La pratique de plusieurs communes argoviennes exige que les personnes touchées par la pauvreté retirent l’avoir de leur caisse de pension avant la retraite pour rembourser les prestations d’aide sociale perçues légalement. Dans un arrêt récent, le Tribunal fédéral considère cette procédure comme admissible. La politique argovienne, elle, a pris de l’avance et veut abolir cette pratique qui enfreint les droits humains.

Dans un arrêt du 24 novembre 2021, le Tribunal fédéral conclut que les avoirs de libre passage versés par la caisse de pension peuvent être utilisés pour rembourser des prestations d’aide sociale. Cette pratique autorisée dans diverses communes argoviennes n’enfreint pas le droit fédéral.

*****

D'après l'extrait du document, à quelle date le Tribunal fédéral a-t-il rendu son arrêt sur les avoirs de libre passage ?

*****

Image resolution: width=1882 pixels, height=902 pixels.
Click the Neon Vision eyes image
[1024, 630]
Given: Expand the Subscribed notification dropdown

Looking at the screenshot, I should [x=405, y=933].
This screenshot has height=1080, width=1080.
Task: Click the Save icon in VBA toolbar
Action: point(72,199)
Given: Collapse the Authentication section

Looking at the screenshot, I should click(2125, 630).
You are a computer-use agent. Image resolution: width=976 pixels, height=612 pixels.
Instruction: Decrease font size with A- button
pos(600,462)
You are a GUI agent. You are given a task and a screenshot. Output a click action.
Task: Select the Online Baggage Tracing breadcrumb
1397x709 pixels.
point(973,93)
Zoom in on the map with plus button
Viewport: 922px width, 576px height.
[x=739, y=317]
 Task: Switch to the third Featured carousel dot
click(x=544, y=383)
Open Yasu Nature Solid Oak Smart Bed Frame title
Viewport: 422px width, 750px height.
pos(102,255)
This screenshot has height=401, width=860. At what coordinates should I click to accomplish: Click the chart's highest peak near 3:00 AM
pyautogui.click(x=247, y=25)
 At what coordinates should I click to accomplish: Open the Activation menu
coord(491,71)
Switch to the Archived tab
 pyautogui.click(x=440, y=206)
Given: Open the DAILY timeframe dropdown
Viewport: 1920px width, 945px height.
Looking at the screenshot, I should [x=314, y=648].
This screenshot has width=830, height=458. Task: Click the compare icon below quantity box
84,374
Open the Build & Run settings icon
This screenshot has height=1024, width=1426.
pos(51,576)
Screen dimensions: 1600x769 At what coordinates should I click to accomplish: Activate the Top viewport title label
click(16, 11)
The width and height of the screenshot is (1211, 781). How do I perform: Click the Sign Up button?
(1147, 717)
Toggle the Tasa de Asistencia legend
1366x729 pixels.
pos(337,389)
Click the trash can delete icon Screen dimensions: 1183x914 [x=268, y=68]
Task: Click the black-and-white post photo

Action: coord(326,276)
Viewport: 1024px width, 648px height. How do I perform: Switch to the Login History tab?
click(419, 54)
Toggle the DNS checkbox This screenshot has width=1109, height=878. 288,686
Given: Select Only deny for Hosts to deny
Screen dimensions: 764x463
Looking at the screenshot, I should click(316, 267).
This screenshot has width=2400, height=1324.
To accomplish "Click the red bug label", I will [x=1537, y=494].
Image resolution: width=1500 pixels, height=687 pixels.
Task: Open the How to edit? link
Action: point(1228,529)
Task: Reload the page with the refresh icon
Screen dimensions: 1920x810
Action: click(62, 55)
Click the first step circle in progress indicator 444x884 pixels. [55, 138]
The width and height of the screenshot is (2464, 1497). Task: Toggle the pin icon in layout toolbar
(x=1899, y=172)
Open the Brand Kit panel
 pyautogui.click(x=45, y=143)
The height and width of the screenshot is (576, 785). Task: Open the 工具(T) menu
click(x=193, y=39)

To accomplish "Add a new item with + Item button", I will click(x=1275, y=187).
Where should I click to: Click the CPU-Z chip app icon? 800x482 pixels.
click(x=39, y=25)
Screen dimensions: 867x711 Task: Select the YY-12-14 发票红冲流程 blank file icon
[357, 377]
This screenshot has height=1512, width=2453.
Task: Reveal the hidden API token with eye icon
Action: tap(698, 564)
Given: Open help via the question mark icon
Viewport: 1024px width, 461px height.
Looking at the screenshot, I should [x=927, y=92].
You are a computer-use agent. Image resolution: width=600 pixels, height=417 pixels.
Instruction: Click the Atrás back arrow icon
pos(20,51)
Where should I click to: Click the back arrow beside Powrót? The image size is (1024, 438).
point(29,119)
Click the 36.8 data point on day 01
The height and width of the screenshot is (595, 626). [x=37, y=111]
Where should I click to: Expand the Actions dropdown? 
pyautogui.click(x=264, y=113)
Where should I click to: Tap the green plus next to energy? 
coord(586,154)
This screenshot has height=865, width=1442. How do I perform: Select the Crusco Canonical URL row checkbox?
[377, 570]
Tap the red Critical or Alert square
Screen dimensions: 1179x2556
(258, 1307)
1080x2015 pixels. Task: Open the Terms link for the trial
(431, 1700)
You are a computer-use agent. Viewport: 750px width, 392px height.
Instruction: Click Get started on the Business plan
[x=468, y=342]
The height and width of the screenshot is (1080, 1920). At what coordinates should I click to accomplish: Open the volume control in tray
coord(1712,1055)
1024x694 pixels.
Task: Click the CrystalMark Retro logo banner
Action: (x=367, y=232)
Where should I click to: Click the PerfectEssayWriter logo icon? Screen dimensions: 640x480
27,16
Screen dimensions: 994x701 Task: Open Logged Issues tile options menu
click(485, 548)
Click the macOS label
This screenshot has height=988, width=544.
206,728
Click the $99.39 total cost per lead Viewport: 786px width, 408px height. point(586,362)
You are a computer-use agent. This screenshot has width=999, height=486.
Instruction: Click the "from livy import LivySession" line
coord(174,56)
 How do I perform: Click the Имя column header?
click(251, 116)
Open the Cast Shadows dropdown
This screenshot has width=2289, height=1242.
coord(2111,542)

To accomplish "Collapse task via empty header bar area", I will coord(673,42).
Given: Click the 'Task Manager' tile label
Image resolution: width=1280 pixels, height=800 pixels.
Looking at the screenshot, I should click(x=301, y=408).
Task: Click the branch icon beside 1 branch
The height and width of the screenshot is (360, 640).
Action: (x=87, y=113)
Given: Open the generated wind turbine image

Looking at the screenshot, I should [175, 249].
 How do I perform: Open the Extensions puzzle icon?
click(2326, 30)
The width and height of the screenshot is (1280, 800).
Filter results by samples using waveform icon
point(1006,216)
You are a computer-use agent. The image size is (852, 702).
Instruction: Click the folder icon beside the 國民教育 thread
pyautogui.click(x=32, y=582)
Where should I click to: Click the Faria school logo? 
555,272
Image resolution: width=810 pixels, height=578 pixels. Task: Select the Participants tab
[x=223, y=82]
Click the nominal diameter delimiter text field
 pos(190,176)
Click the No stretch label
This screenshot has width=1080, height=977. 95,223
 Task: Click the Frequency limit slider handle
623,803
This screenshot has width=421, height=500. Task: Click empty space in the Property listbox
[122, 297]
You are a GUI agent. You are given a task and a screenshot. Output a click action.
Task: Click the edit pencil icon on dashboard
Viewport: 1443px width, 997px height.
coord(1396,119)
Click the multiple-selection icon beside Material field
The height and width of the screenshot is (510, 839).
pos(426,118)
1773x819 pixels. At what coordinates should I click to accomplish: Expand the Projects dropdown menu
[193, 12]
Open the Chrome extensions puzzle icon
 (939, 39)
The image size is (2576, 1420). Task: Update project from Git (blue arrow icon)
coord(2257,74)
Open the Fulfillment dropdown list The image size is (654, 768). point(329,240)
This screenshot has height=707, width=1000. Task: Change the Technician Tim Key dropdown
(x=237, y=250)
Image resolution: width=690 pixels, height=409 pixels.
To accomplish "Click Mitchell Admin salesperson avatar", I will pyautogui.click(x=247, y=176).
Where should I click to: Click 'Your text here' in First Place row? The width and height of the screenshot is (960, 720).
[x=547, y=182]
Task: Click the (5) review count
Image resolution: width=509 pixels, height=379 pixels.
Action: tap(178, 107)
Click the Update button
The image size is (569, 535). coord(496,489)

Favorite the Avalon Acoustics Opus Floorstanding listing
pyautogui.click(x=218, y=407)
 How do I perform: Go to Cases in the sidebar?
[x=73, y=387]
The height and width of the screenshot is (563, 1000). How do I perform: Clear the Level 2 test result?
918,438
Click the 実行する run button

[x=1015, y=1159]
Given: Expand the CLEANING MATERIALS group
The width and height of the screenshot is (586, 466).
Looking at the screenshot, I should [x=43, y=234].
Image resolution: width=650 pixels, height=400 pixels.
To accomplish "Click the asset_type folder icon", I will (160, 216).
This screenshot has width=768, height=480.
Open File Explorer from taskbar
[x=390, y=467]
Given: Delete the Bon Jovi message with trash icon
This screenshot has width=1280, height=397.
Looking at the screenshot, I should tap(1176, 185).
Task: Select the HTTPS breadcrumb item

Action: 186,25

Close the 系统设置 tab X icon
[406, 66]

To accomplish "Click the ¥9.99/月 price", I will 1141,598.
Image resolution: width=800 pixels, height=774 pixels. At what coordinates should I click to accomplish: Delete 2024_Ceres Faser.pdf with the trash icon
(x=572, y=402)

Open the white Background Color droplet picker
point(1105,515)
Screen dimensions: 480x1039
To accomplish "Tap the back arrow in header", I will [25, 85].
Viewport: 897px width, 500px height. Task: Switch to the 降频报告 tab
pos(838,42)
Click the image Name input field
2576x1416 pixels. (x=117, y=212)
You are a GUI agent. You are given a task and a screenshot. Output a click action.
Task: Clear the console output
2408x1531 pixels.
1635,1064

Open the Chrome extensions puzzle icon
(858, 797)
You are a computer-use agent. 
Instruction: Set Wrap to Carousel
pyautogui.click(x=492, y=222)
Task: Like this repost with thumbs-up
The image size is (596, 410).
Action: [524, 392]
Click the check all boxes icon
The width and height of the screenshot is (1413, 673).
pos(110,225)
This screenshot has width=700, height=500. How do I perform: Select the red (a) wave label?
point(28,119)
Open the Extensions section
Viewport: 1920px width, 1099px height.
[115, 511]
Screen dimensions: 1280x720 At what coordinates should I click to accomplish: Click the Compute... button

*****

__RÉPONSE À L'EXERCICE__
Le 24 novembre 2021.